-- Opening Marker --
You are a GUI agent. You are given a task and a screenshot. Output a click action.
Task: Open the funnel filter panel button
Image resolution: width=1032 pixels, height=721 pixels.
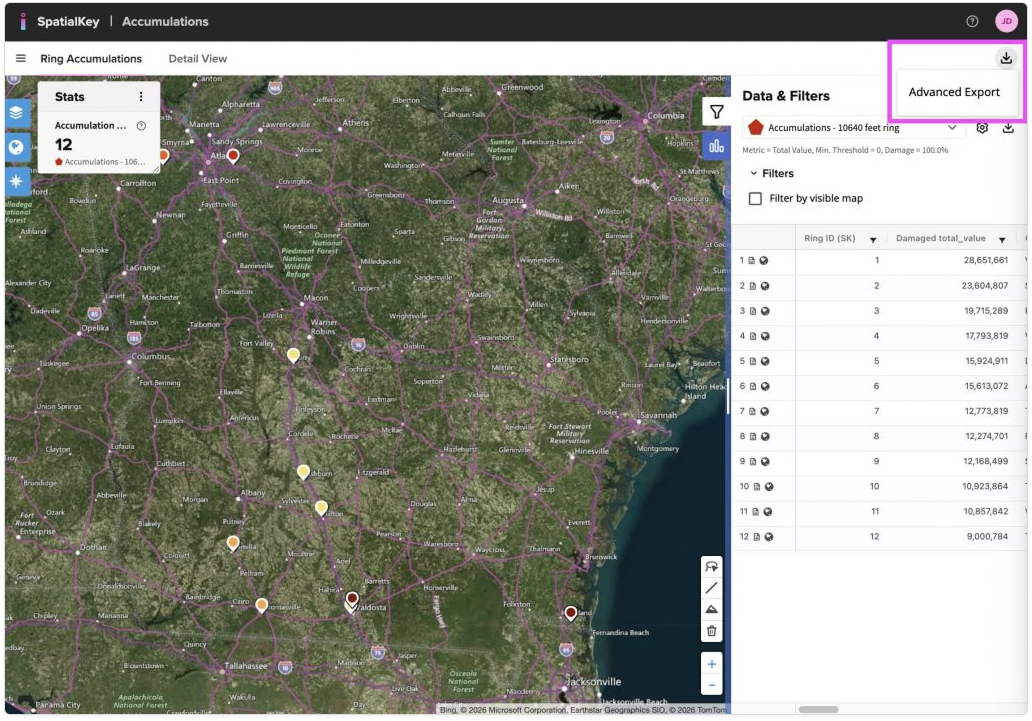pos(716,112)
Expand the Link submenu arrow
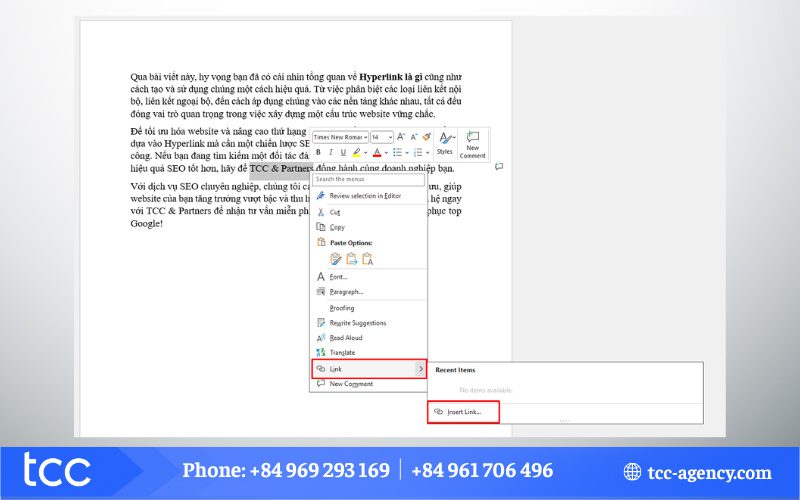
-- Closing Marker --
What you have to do >> Pictures in the records above should not be copied. Repeat everything else exactly.

Completed exercise >>
You are a GUI agent. You are given a task and a screenshot. Output a click action.
Task: Open the funnel filter panel button
Image resolution: width=1032 pixels, height=721 pixels.
pos(716,112)
Expand the Link submenu arrow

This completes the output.